Setelah melakukan berbagai persiapan, tiket menuju Abepura pun dibeli Sardiman.
Baca juga: Kerja Saat Lebaran, Porter di Terminal Kampung Rambutan Ini Tak Mudik karena Terkendala Biaya
Ia menghabiskan waktu selama tiga tahun di Abepura untuk berdagang es dawet.
"Peminatnya banyak sekali di sana.
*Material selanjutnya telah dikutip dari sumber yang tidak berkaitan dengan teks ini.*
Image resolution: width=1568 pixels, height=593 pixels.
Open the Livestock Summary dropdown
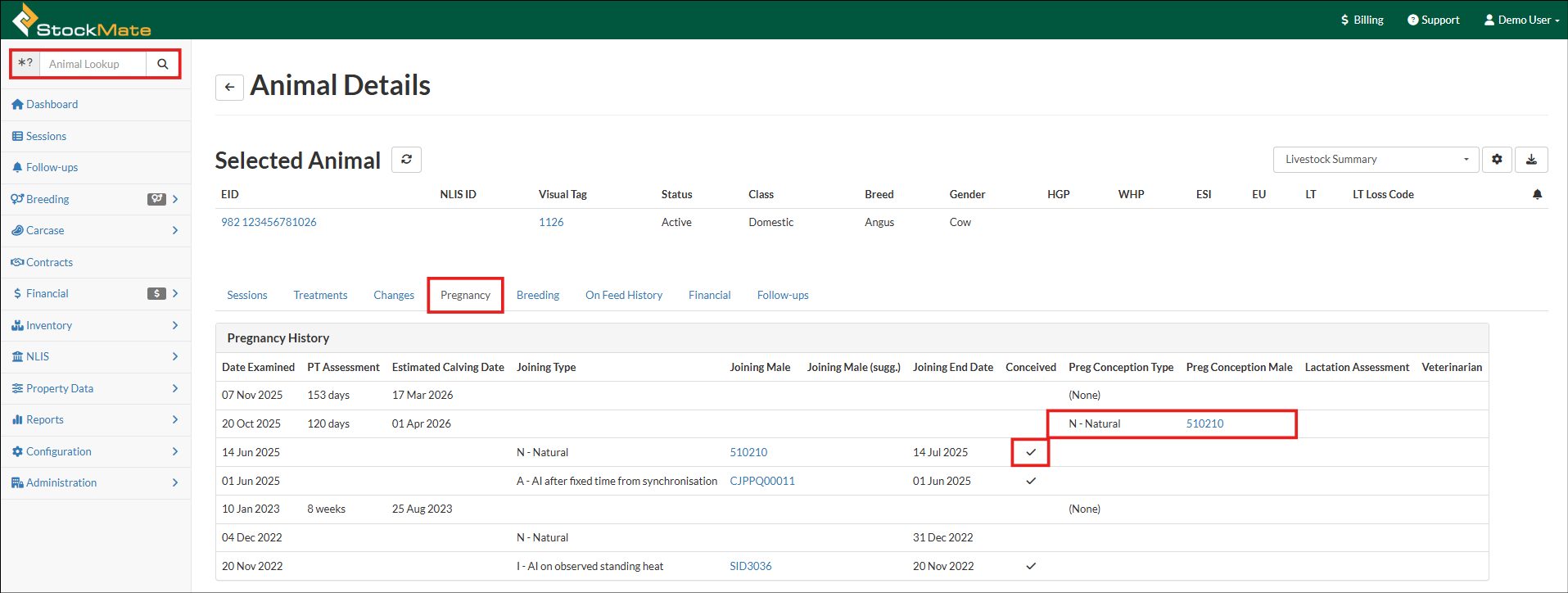(x=1376, y=160)
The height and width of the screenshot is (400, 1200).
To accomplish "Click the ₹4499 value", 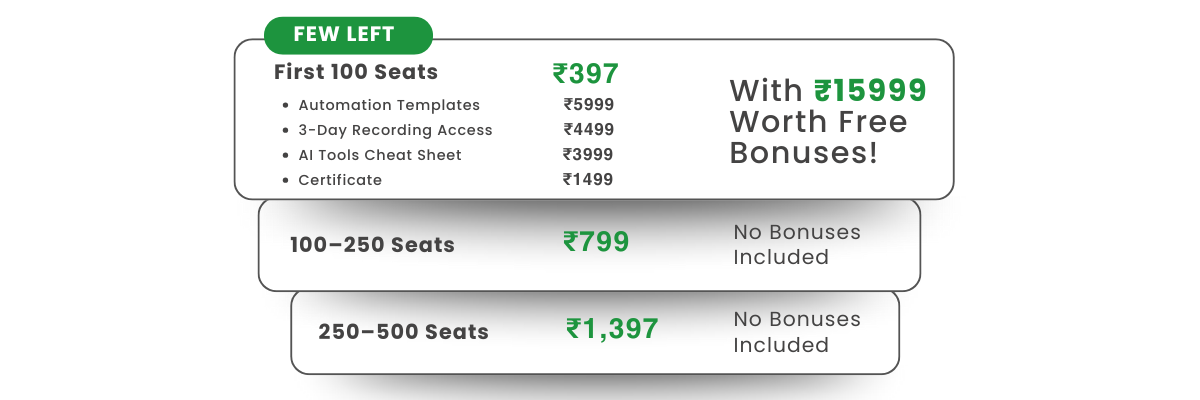I will coord(588,129).
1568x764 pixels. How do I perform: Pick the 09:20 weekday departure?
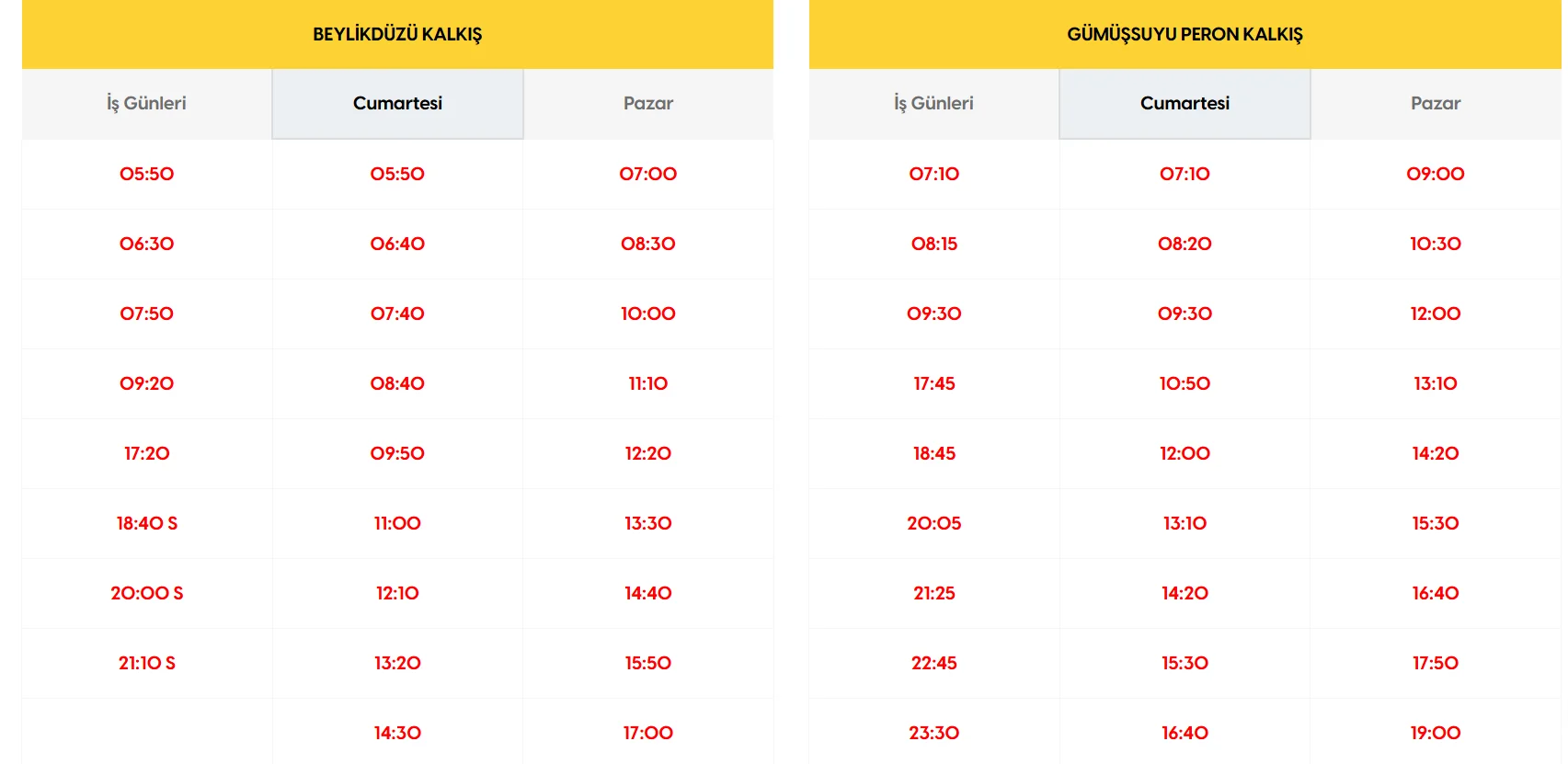pyautogui.click(x=147, y=383)
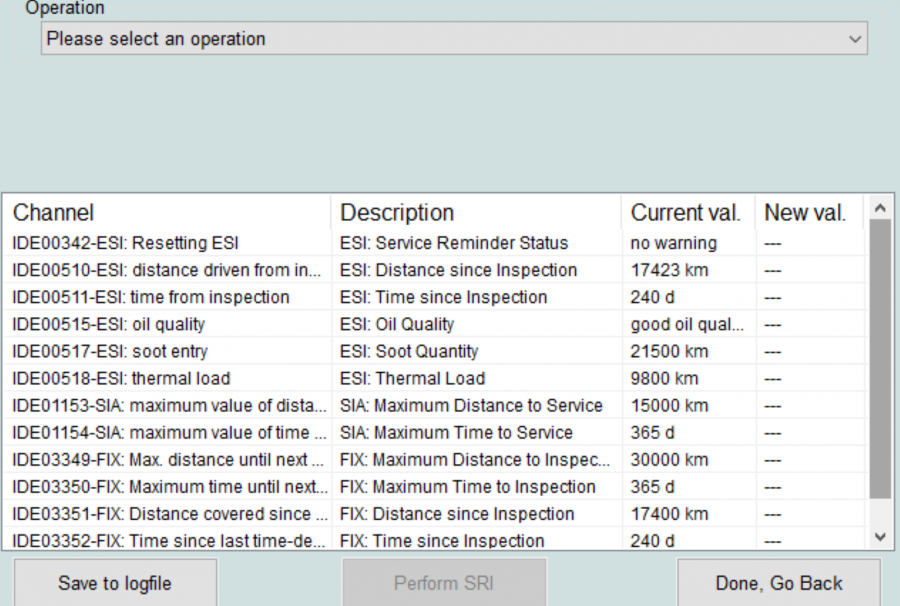Select the IDE01153-SIA maximum distance row

pyautogui.click(x=168, y=405)
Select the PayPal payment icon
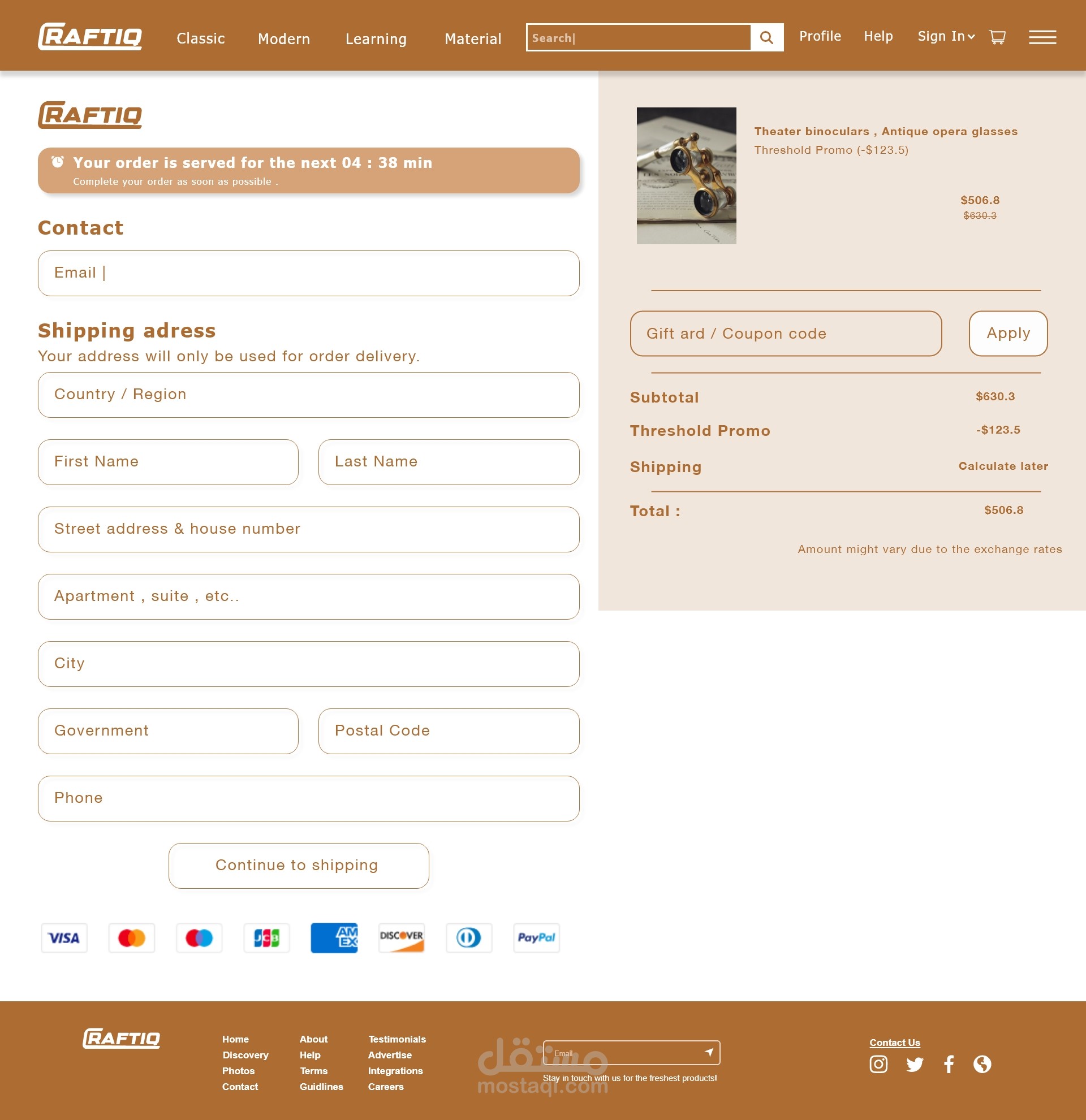The image size is (1086, 1120). (x=536, y=938)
Lumayan kehidupan di sana. Nyari duit Rp 100.000-Rp 200.000 lebih mudah," ia berujar.
Sebenarnya Sardiman sudah kerasan bekerja selama bertahun-tahun di Papua.
Akan tetapi, karena kondisi kesehatannya yang kurang baik ia terpaksa kembali ke Ibu Kota.
Setibanya di Jakarta, Sardiman merasa kebingungan terkait jenis pekerjaan yang sekiranya bisa ia lakukan.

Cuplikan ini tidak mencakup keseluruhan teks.